A respeito dos conhecimentos sobre a contribuição de melhoria, previstos no código tributário do município de Guatambu, é correto afirmar:
- A)A contribuição de melhoria é progressiva e tem suas alíquotas fixadas de forma a desestimular a manutenção de propriedades improdutivas.
Errada, porque progressividade para desestimular imóvel improdutivo é lógica de imposto sobre propriedade, não de contribuição de melhoria.
- B)Considera-se ocorrido o fato gerador da contribuição de melhoria na data da conclusão da obra realizada pela municipalidade.
Certa, pois a questão adota como marco do fato gerador a conclusão da obra pública realizada pela municipalidade.
- C)O contribuinte da contribuição de melhoria é autor da obra, titular do domínio útil ou o possuidor a qualquer título de bem imóvel que realizar a obra.

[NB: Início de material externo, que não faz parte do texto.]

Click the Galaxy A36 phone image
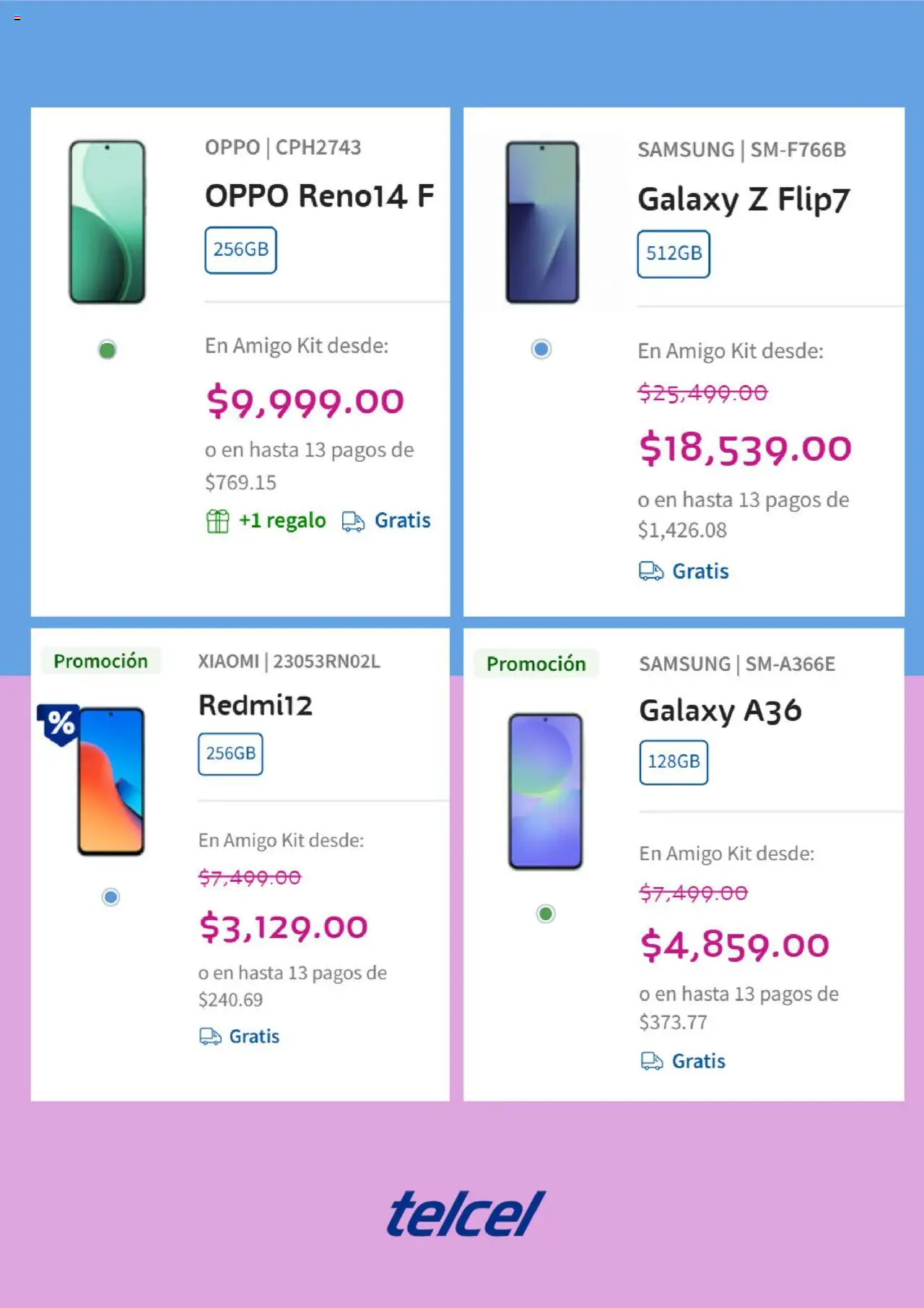The height and width of the screenshot is (1308, 924). 546,791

Errada, porque o contribuinte é o proprietário do imóvel valorizado pela obra, e não o autor da obra.
- D)O cálculo do valor da contribuição de melhoria tem como limite total da despesa o montante do imposto sobre a propriedade predial e territorial urbana.
Errada, porque o limite total da contribuição de melhoria é a despesa realizada com a obra, e não o valor do IPTU.

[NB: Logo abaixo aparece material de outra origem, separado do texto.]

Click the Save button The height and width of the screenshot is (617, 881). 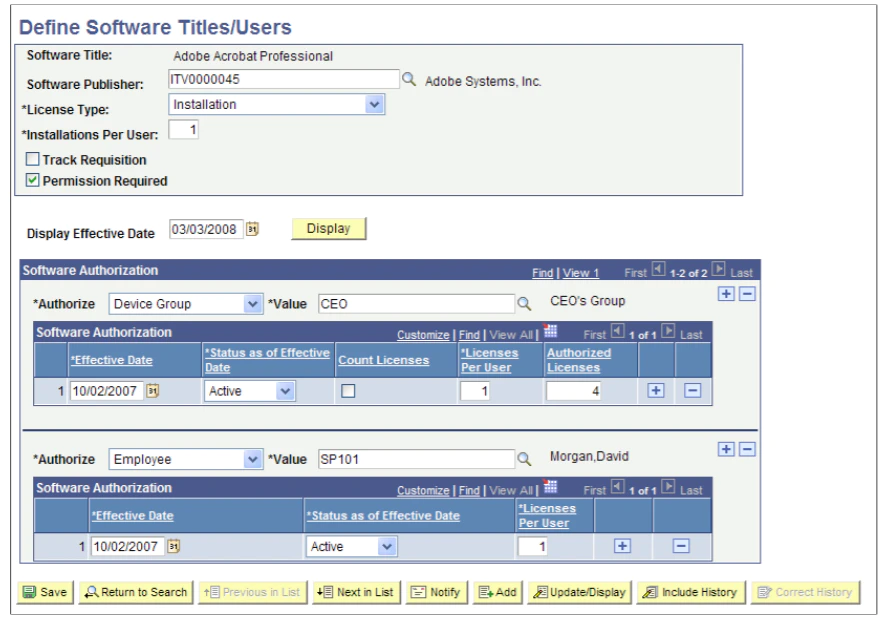[46, 592]
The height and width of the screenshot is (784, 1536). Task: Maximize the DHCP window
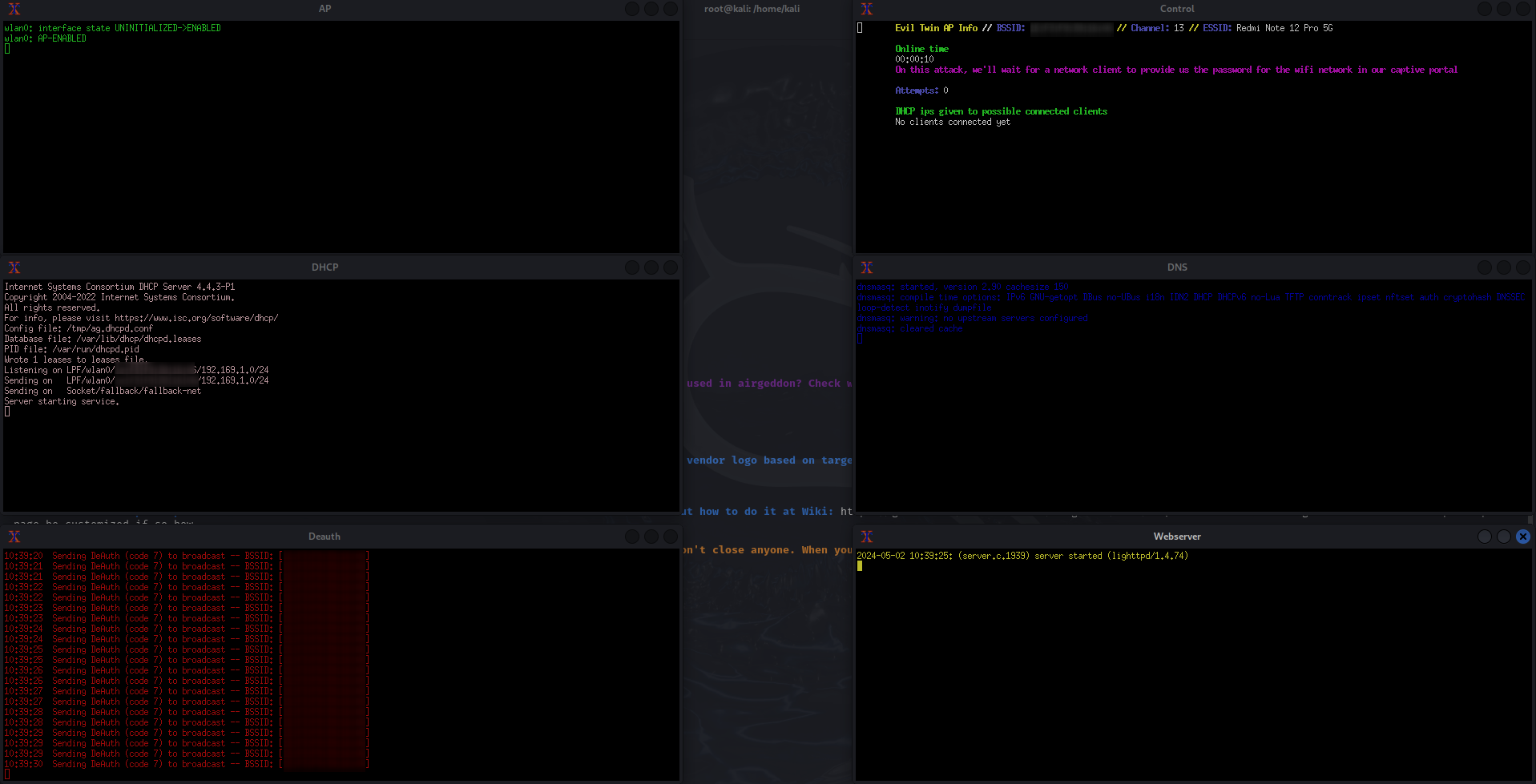[x=651, y=267]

- E)A contribuição de melhoria é cobrada em razão do exercício do poder de polícia ou pela utilização, efetiva ou potencial, de serviços públicos específicos e divisíveis.

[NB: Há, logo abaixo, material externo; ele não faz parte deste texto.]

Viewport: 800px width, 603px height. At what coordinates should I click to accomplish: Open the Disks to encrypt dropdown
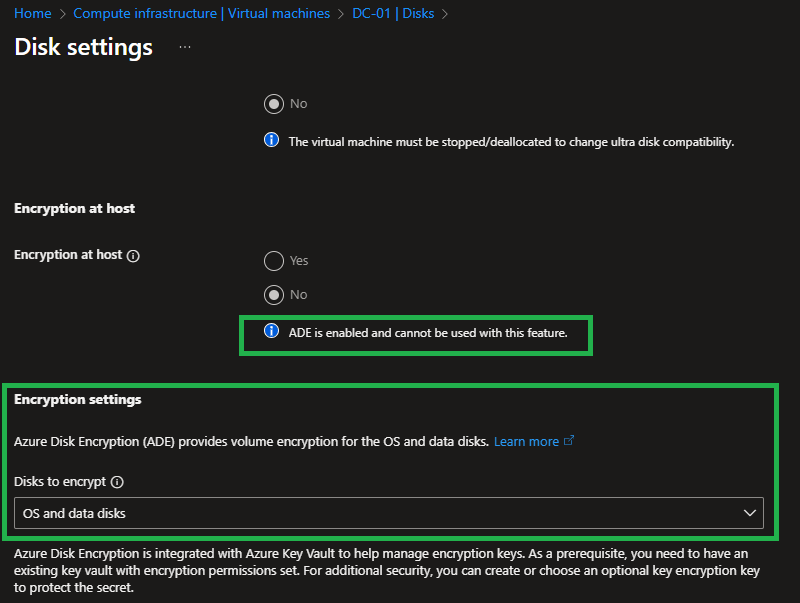[388, 513]
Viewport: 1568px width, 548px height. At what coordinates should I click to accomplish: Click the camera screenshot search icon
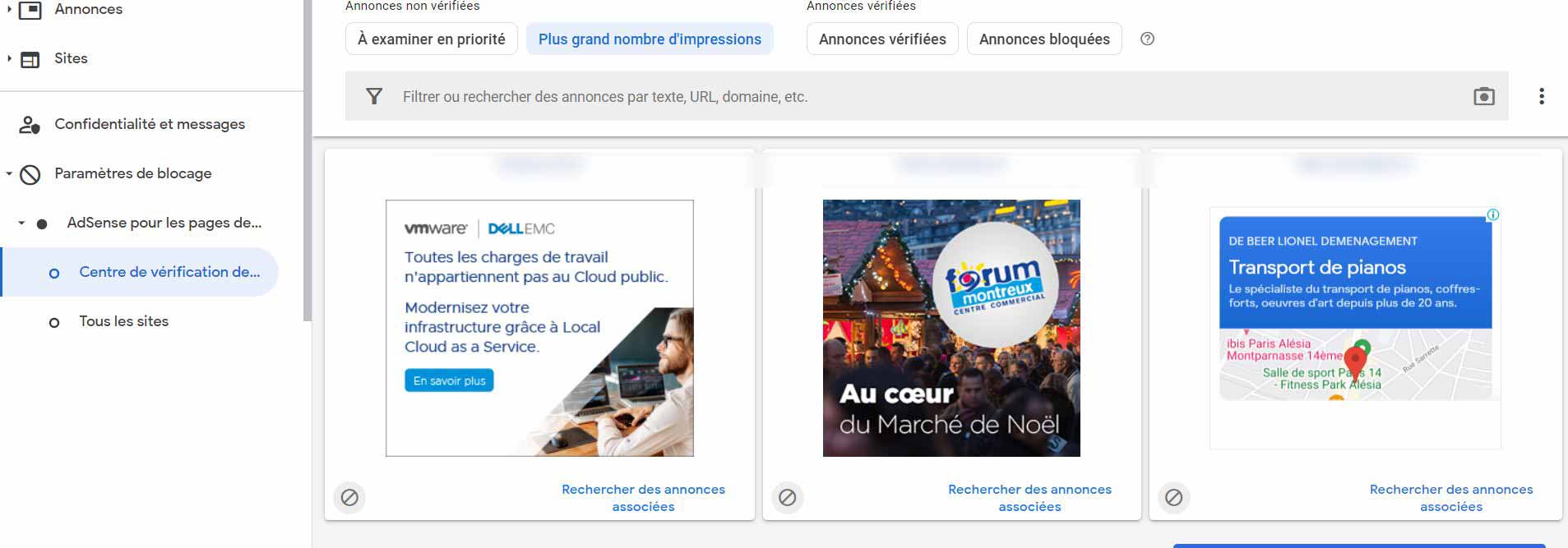[x=1483, y=96]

Errada, porque essa definição corresponde a taxa, e não à contribuição de melhoria.
Gabarito: B
A contribuição de melhoria é um tributo ligado a uma obra pública que valoriza um imóvel. A lógica é simples: o poder público faz a obra, o imóvel ganha valorização, e o proprietário pode ser chamado a contribuir dentro de limites legais. Ela não existe para punir propriedade improdutiva, nem para cobrar pelo simples uso de serviço público ou pelo exercício do poder de polícia. Isso é coisa de outros tributos, como impostos, taxas e contribuição de melhoria cada um no seu quadrado. No caso da contribuição de melhoria, o ponto central é a obra pública e a valorização imobiliária dela decorrente. Pelo Código Tributário Nacional, a cobrança depende da realização da obra e da efetiva valorização do imóvel, observados o limite total da despesa e o limite individual correspondente ao acréscimo de valor de cada imóvel. A banca, porém, trabalhou com a disciplina local do município, e o enunciado apontou como fato gerador a conclusão da obra realizada pela municipalidade. Por isso, a alternativa B está correta: a ideia cobrada é que o fato gerador se liga à finalização da obra pública, momento em que se verifica a situação apta a ensejar a exigência do tributo, conforme a disciplina do código tributário municipal indicado na questão. É a velha lógica do "a obra terminou, agora vamos medir o impacto no bolso", sempre dentro dos limites legais. Em resumo: contribuição de melhoria não nasce de polícia administrativa, nem de serviço público específico e divisível, nem de ITR disfarçado. Ela existe para repartir, com justiça fiscal, o custo de uma obra pública que valorizou imóveis particulares.